Celeste Fremon's Witness L.A. blog has given well-deserved coverage to the efforts of USC journos investigating a Highland Park double murder. The shooting deaths of two high school students, Alejandro Garcia and Carlos Hernandez, occurred in broad daylight last month on heavily trafficked Figueroa Street. Gang members are suspected of accosting the two shortly after Franklin High School let out, even though the unarmed Garcia and Hernandez were not gangbangers. (Garcia was even a member of Franklin's ROTC program.)

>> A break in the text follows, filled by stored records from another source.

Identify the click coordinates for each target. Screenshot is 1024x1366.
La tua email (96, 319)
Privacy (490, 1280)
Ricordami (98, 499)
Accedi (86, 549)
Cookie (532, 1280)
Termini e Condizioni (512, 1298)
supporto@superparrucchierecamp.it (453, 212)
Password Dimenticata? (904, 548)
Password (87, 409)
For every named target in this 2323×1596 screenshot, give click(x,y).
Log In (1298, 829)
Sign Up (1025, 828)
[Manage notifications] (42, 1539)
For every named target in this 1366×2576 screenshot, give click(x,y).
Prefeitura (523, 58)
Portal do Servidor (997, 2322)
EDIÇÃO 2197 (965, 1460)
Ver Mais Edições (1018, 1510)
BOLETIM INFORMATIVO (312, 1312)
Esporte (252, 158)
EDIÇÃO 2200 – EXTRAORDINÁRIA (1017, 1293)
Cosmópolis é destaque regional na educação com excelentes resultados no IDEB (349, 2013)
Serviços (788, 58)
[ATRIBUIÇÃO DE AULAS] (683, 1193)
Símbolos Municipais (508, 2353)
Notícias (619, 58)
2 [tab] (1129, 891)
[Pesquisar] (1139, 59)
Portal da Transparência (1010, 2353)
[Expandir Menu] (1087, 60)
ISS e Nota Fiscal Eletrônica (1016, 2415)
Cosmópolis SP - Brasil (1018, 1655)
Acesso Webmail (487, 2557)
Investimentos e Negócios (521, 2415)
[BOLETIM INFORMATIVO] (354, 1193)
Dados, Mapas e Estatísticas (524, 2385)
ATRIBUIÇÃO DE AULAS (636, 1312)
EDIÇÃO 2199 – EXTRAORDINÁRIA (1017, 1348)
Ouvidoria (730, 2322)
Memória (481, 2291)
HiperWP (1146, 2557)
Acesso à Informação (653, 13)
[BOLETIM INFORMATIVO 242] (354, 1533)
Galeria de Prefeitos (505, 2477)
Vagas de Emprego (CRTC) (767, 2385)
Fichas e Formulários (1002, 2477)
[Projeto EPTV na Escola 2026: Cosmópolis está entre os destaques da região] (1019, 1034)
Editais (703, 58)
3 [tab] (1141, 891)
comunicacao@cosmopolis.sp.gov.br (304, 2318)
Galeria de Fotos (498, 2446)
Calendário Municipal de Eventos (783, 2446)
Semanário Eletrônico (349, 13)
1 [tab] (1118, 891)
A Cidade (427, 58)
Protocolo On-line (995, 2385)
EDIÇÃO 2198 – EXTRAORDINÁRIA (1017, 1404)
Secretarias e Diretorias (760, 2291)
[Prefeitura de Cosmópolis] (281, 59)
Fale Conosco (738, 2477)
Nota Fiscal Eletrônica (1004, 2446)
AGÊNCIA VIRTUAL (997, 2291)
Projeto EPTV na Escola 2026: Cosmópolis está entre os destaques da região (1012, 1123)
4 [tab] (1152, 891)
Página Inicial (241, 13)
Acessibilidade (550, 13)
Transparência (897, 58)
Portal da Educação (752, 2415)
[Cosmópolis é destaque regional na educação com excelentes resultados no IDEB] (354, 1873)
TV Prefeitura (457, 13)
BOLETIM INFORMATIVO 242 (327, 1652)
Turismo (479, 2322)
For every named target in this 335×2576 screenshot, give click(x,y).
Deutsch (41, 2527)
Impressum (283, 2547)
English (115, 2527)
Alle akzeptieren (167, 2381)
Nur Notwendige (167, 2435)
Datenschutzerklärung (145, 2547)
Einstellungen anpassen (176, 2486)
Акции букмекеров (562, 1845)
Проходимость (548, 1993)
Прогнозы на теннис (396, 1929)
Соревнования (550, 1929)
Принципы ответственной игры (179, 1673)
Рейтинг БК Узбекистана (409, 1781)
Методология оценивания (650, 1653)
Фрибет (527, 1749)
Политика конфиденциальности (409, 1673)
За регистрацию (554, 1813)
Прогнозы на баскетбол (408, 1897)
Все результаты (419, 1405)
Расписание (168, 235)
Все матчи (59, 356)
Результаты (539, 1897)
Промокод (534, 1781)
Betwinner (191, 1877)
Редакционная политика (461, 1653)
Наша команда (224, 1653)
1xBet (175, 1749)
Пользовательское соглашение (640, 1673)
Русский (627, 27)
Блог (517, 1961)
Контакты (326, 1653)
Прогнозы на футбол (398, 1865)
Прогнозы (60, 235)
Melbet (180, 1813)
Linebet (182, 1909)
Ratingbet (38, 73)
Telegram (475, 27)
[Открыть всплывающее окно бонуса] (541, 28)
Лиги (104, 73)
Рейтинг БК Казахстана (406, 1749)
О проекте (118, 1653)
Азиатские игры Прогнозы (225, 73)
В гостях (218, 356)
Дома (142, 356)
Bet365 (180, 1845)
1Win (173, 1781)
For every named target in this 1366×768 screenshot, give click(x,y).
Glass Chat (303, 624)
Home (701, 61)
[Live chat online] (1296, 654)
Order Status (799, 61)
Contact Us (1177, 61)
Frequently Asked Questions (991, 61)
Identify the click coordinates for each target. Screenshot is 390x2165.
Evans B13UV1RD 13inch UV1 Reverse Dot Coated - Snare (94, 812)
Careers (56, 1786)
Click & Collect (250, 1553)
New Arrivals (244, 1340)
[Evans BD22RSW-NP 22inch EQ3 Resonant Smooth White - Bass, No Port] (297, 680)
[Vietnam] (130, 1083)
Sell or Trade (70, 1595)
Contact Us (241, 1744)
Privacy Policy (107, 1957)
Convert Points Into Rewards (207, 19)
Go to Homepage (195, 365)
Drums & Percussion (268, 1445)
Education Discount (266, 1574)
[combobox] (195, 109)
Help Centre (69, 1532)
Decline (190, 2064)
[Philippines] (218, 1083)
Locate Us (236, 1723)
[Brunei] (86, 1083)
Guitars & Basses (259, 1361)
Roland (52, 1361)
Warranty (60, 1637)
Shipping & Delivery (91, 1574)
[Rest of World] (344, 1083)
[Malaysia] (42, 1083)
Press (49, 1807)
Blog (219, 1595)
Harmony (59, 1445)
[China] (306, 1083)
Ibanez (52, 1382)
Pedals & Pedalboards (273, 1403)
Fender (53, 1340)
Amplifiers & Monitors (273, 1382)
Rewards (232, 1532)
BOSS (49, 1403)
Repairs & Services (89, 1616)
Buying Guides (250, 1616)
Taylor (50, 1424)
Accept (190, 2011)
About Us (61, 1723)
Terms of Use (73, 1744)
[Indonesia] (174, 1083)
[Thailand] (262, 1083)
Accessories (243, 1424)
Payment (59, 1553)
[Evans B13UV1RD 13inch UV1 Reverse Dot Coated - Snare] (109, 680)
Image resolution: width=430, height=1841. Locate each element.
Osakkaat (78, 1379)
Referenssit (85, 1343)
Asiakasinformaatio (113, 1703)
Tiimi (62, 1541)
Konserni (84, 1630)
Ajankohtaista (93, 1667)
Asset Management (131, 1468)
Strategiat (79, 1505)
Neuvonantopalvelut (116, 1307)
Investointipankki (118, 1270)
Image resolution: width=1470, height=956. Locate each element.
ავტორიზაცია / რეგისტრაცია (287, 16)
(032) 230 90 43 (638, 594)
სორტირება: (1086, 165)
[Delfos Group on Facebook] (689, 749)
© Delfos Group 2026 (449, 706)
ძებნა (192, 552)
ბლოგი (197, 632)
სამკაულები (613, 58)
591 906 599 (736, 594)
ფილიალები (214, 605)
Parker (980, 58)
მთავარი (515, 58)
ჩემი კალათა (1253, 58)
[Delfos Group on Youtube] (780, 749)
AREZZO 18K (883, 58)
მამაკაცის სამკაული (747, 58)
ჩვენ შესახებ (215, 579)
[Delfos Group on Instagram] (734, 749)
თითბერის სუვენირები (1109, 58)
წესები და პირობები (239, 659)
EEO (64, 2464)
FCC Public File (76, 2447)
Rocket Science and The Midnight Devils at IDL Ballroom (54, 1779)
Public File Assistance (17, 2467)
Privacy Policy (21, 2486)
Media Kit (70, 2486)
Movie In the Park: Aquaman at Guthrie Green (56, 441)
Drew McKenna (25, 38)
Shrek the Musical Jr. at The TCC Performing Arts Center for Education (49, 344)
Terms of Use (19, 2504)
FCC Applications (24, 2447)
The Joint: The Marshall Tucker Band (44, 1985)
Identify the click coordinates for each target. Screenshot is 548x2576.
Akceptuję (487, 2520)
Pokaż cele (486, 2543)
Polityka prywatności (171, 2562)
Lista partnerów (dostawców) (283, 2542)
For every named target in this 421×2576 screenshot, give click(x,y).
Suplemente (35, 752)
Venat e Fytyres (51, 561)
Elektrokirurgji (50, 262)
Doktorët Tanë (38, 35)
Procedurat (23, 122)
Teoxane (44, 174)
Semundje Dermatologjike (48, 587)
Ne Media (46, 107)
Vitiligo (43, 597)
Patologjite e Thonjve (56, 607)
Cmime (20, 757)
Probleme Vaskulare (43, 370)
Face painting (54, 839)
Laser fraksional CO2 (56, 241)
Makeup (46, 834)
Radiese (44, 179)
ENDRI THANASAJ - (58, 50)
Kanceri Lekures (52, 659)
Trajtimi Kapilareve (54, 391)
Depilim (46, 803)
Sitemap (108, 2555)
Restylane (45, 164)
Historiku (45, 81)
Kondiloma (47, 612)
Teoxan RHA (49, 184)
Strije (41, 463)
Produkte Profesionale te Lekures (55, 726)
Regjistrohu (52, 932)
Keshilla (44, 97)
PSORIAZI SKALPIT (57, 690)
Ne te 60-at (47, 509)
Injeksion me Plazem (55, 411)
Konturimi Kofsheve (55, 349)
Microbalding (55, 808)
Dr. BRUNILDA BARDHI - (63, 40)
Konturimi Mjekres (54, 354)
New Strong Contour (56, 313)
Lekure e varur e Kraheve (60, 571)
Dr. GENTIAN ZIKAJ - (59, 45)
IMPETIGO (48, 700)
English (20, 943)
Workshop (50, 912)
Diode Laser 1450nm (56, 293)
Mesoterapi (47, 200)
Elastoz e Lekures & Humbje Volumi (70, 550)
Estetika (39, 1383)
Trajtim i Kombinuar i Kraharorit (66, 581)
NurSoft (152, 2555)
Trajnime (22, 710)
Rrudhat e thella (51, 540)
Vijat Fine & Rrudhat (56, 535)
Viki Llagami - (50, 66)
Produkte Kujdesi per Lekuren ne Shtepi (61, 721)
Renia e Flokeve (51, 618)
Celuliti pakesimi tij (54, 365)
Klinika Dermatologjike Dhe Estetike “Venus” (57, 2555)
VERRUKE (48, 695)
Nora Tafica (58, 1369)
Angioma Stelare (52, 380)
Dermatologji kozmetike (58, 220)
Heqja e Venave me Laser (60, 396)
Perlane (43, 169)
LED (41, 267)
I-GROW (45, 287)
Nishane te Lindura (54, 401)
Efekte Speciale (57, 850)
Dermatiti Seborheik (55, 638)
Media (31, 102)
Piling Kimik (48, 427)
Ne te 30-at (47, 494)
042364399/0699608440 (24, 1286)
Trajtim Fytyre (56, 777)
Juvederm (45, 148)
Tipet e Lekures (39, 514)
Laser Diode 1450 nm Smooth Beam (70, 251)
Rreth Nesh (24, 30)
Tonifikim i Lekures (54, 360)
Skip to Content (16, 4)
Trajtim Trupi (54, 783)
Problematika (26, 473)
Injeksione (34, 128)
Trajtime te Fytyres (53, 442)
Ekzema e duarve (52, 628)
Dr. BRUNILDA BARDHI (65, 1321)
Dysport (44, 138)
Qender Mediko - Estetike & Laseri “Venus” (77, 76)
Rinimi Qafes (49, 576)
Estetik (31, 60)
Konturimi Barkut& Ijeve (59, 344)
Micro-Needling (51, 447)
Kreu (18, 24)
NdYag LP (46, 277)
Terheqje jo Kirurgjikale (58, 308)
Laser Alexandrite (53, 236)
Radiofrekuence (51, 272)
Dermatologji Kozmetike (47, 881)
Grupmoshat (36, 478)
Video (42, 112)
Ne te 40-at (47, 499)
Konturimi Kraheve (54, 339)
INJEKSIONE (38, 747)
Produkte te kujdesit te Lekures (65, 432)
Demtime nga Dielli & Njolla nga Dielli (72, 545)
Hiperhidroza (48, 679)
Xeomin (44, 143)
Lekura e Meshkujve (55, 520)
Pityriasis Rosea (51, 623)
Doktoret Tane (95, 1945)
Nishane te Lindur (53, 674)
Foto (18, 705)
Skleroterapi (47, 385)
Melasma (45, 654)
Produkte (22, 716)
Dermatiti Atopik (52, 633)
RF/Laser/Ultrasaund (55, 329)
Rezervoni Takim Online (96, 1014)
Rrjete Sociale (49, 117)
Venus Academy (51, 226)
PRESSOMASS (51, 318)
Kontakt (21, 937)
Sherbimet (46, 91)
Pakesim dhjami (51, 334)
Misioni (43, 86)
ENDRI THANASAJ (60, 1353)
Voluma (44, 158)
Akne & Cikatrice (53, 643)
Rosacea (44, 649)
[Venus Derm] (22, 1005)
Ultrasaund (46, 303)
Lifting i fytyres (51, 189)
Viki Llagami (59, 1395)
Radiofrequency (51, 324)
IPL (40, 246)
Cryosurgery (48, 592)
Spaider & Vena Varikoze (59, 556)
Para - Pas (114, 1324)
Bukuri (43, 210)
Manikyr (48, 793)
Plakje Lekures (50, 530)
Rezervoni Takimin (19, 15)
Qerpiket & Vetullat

Under the guidance of Annenberg J-School instructor Alan Mittelstaedt (a former L.A. Weekly news editor), nine student-journalists dug into the story and found, among other things, a sincere disinterest among the mainstream media toward the killings. (The same media, ironically, that would later report around the clock on the equally tragic hit-and-run accident that killed one USC student and injured another just off campus.) The first stories to come out of the investigation went onto Annenberg's news blog, Neon Tommy, this week.

The next day, the L.A. City Council approved Councilman Ed Reyes'

motion that a $75,000 reward be offered for information that would help

solve the case. Authorization of the money came 25 days after the

murders. By contrast, the council approved the same amount three days

after the USC hit-and-run accident to track down the driver

responsible for that crime. The journalism students' stories covered not only the

murders but also explored the gang presence that is part of the daily reality of the neighborhood in which Garcia and Hernandez lived and died. The

young reporters, in other words, did what their professional counterparts are

supposed to do but, in this case, didn't.